I didn’t go into the room to see myself, necessarily, but as I looked around I saw I was the only thing in there that was different. Movement and breath while the rest of its contents were frozen. A still life disturbed by aliveness.
Seconds passed, and I felt like I was only observing myself, but observing myself was also observing the art. All four walls were mirrored, and so was the square column in the middle of the box that almost made me jump when I turned around and saw my reflection meeting me at eye-level. Maybe that’s why the experience only lasts a minute; you’re not meant to stay in it for a second longer because that would be too vain.
I saw myself on every surface, from every angle. Smaller, convex images of me reflected on the mirrored spheres hanging from the ceiling, and again in the ones clustered by my feet like chrome bubbles floating and falling to the floor.

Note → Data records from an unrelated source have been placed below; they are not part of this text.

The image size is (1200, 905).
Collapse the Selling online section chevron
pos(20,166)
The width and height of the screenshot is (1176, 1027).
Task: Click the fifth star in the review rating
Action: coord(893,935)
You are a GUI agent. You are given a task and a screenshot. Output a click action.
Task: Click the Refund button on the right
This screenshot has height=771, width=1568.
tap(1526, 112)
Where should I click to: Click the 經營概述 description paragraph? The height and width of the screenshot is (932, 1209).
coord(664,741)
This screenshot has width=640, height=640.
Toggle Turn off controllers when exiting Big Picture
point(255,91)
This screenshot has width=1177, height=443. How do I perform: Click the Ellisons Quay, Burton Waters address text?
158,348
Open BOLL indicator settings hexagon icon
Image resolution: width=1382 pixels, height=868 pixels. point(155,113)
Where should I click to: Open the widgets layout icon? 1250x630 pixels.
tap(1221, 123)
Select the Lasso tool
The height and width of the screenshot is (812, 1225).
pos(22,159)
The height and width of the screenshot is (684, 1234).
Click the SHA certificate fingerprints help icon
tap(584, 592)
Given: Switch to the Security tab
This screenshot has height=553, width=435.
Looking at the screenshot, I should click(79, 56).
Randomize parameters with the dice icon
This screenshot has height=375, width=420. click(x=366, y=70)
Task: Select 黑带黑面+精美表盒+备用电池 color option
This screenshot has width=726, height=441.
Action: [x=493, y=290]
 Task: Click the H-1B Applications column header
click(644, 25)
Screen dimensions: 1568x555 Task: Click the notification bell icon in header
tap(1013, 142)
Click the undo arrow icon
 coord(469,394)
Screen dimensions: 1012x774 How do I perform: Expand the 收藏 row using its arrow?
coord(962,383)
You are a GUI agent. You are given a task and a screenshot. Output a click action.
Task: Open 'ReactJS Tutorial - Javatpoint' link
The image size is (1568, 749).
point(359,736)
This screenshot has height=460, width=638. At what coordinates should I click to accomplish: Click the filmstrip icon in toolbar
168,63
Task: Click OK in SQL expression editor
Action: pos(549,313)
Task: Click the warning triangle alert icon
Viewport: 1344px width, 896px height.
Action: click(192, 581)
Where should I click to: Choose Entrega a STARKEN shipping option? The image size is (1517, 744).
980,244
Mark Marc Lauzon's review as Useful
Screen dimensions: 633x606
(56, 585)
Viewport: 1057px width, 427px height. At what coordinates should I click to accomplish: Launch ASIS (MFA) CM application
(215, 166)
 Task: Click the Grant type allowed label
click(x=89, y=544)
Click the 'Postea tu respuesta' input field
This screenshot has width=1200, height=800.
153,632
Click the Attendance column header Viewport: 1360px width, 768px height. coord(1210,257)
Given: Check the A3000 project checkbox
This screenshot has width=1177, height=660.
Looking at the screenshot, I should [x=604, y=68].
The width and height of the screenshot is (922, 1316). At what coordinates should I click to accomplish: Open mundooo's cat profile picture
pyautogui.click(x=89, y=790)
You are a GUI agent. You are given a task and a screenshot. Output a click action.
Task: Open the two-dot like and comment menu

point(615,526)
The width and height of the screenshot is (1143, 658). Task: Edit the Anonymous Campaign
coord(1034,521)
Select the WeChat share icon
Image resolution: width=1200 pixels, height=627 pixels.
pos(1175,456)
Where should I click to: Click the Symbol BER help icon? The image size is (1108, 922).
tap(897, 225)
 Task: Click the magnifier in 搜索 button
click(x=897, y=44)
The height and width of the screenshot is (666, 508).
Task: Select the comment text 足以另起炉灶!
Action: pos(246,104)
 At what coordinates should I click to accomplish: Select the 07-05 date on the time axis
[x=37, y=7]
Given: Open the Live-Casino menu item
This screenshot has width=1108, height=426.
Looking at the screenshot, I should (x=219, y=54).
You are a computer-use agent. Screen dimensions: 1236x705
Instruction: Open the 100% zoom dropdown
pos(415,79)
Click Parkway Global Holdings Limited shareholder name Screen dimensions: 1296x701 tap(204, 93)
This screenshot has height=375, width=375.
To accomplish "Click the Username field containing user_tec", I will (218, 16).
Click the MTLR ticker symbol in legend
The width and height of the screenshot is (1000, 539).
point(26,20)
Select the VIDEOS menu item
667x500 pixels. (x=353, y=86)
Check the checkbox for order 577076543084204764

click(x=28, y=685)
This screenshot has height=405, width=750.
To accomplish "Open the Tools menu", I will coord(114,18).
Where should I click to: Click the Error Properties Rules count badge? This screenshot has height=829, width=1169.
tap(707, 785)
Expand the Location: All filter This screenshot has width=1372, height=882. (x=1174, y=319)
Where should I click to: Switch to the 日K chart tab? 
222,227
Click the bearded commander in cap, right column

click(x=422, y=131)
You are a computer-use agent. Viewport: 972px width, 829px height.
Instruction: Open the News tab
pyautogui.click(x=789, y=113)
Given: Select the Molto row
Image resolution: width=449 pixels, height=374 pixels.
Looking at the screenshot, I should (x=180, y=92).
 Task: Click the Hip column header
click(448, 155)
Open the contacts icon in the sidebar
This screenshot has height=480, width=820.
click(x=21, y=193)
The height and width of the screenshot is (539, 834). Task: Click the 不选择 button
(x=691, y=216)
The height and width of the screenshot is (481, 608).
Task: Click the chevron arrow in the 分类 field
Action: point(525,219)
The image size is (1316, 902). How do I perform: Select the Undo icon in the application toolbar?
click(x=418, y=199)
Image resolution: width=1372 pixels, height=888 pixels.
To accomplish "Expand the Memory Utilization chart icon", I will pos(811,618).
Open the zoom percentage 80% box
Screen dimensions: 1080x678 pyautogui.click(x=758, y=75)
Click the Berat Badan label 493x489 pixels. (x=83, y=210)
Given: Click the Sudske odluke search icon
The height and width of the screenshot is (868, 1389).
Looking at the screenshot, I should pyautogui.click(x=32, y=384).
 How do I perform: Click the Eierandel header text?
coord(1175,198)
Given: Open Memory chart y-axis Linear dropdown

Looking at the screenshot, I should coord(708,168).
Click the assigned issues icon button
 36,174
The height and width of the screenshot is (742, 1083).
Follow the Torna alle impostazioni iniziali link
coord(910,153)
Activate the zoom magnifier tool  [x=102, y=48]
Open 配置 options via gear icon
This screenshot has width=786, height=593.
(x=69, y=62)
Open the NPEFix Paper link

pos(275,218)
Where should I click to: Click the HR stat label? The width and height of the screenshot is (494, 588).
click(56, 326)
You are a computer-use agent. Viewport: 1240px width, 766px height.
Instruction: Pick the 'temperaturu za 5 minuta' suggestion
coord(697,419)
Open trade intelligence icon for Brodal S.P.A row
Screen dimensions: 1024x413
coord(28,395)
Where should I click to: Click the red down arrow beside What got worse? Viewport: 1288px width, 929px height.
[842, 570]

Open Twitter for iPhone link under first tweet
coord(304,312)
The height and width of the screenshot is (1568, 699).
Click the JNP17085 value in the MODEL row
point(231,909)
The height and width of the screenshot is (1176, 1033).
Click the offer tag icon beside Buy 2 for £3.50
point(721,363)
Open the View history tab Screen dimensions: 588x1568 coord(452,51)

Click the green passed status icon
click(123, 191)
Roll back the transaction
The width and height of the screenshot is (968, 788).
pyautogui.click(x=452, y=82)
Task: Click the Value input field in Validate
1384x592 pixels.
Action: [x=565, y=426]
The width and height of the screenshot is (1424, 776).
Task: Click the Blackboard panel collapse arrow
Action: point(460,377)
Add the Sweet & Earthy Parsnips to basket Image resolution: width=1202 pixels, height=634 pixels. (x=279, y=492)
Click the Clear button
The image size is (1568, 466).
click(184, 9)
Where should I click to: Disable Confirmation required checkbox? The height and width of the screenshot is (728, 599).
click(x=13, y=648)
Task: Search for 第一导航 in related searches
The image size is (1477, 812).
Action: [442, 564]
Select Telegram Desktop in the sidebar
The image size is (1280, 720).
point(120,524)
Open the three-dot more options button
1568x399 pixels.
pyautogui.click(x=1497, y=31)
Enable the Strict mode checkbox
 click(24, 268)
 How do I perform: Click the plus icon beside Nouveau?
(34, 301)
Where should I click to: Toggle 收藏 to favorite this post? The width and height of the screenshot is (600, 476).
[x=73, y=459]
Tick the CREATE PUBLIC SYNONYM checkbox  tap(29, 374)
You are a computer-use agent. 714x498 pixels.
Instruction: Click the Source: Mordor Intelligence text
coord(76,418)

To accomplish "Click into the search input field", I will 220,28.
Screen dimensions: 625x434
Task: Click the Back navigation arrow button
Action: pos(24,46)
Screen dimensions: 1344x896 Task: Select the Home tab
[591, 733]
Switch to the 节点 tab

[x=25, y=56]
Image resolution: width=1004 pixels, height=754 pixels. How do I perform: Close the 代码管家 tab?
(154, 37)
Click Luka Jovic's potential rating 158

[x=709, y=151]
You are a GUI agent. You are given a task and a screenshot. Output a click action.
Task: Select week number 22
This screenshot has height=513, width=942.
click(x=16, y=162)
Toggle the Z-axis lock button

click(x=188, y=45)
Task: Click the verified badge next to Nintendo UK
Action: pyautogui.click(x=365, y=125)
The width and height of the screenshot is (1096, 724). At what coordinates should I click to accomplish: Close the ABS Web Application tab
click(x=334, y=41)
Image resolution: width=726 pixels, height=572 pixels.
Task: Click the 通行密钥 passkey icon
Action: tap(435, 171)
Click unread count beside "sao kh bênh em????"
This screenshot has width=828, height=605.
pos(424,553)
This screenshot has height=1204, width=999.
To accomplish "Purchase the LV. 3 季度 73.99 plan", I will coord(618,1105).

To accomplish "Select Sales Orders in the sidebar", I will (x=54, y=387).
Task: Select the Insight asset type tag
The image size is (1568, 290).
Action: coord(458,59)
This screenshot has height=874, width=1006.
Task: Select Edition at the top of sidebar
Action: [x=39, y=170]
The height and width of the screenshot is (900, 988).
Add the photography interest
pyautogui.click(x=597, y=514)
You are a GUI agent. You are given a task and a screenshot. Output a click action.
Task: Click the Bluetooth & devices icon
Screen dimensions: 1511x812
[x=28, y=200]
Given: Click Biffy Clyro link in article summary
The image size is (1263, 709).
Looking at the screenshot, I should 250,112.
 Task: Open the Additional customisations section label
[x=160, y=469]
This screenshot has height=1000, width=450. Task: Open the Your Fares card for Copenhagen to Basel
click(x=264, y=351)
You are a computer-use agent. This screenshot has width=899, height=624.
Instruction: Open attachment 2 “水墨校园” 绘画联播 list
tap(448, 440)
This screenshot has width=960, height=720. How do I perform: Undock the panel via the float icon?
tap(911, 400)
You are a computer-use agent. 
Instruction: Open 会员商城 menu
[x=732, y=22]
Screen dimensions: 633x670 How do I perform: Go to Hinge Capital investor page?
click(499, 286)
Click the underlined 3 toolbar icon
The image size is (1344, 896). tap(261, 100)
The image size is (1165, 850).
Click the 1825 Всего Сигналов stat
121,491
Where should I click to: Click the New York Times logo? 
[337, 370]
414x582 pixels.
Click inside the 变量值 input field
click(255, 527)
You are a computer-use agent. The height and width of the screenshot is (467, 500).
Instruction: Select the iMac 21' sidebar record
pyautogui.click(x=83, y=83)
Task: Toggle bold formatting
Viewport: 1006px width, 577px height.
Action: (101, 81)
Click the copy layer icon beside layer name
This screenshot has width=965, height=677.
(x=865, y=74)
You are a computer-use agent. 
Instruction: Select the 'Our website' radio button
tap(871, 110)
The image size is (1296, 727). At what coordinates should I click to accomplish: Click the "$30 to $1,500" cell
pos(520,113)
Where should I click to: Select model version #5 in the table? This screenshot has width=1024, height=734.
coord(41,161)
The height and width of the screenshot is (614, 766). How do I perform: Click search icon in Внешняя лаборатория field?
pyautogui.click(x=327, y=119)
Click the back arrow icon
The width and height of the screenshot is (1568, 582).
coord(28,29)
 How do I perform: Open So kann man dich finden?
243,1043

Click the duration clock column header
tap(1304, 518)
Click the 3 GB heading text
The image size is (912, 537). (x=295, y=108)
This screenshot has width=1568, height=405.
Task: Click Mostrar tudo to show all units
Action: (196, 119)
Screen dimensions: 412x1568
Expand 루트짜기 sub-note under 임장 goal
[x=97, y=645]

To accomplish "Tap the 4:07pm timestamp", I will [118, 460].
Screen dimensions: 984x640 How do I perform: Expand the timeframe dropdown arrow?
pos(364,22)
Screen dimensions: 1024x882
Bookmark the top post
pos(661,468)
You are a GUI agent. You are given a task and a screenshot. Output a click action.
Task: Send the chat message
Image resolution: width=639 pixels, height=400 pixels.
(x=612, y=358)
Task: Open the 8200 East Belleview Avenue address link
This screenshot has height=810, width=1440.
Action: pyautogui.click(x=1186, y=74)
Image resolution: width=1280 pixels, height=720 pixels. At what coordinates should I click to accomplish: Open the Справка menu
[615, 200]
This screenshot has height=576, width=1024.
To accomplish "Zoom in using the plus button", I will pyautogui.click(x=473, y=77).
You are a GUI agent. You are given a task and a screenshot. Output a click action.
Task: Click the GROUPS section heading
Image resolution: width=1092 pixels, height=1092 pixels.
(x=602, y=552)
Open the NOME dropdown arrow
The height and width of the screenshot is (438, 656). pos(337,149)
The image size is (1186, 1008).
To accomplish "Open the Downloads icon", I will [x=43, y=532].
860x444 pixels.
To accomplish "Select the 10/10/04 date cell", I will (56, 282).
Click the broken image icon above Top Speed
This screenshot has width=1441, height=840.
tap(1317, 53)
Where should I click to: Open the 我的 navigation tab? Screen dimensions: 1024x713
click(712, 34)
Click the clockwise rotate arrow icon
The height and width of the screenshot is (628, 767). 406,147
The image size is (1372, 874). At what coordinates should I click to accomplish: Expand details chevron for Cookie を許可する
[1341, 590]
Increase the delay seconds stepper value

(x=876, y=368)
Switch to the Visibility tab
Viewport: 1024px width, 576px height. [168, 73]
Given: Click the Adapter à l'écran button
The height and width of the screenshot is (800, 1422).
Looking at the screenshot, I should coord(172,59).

“Please be careful not to knock the spheres hanging from the ceiling”
An angelic vocal soundtrack sang to me from above, coming from somewhere beyond the illuminated ceiling panel. Was that meant to be clouds? Was the room a representation of heaven?
The weight of time felt heavier and the urge to make it count was stressful. I recorded a short video and snapped a few photos on my phone in an attempt to make the moment last longer. I felt instant regret, wishing I’d looked around rather than through my phone screen. It felt meaningful to capture pure, unfiltered, organic memories with my “raw eyes,” but my fear of forgetting got in the way.
Let’s Survive Forever - what could that mean? I looked out into the illusion of distance and saw my existence continuing for…forever. I was watching myself and I never seemed to die. But if one of me disappeared, we would all disappear together in an instant. Because I existed in that moment, I allowed myself the opportunity to become in infinite ways. There were, and are, so many versions of myself I’d yet to become. Even though each self in the room looked like me, they could have been extremely different people, people I’d never met. They were born from decisions I’d yet to make, places I’d not yet been, people I’d soon meet, things I’d gained and others I’d lost. The circular path did not change, the props in the box stayed put, but the person inside was not and would never be a static image. It was a point-in-time observation, and a reminder that I’d never get that moment back. There was pressure to make some sort of meaning out of those 60 seconds, but I would not find that meaning until years later. In the moment, my thoughts couldn’t break the surface and travel deeper into what might exist beyond the reflections. In the moment, my selves were just me.
“Forever” happens quickly.
The gallery attendant knocked.
I clasped my hands behind my back and completed my final stroll around the room, walking along the path among the spheres, being careful not to knock the hanging ones. The door reappeared from the wall and I crossed the threshold back to the real world.
The gallery attendant invited the next visitor into the room, sealed the door, and allowed the next minute to begin. All day, she would continue collecting 60 seconds from each gallery visitor. Perhaps without even considering it, she was the keeper of time and the warden of memories.